Just realized I could add some info for Amiga500.
Overscan mode allows drawing the image on the screen border. It does not increase the resolution in the sense of making pixels smaller, instead it makes the page bigger. Used whenever you want to avoid the screen border being coloured with whatever is in palette index 0.
There is a third 'special' (6-bitplane) mode on amiga, in addition to extra-halfbright (EHB) and hold-and-modify (HAM). It is called dual-playfield, and allows the bitplanes to be combined in 2 3-bitplaned layers, each with 8 colors (3bp). The advantage is that these can be scrolled by hardware independently with great speed. Some games use this (chuck rock 2, bubba & stix, turrican 2 intro). Hardware sprites can be used to hide the limitations of DPF mode, as well as copper splits.
On the topic of copper splits, it is commonly known that copper can change the entire palette each horizontal line. What is less known is that it can change a single colour index every 8 pixels (or was it 16?).

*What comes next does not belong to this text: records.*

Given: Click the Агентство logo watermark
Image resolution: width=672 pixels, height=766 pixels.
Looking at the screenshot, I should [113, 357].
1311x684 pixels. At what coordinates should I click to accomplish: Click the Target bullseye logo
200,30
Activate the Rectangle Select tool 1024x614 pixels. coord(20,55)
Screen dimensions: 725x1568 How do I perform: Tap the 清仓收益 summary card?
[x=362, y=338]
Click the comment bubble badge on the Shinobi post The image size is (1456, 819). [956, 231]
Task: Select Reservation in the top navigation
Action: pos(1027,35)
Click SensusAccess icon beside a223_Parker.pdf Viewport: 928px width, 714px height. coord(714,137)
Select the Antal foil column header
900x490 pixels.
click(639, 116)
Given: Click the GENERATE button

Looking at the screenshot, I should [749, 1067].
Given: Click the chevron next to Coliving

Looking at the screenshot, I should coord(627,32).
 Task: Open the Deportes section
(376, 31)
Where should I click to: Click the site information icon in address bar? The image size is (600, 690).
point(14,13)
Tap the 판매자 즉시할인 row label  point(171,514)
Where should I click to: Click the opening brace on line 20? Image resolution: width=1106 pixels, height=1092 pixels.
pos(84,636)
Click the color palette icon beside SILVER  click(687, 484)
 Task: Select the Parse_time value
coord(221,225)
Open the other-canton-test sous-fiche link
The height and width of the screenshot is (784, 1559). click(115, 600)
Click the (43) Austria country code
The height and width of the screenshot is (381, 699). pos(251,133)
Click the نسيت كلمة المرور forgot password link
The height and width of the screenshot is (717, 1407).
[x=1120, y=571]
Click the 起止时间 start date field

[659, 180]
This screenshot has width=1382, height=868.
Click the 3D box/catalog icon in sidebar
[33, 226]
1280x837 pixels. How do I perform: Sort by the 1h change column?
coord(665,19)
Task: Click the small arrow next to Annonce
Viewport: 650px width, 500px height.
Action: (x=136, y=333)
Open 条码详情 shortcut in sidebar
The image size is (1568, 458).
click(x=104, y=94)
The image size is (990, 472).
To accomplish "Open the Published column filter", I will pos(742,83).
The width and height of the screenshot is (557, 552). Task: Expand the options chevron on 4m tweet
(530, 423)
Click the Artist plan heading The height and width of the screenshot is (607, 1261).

This theoretically enables use of extra colours.
It is also perhaps worth noting that Amiga could easily switch between PAL and NTSC frequencies on the fly (you only needed to poke one register), thus for example stretching the 320x200 ntsc image to fullscreen that would be 320x256 in PAL. The only visible difference would be more prominent scanlines in NTSC, but in turn the clock would increase to 60hz from 50hz.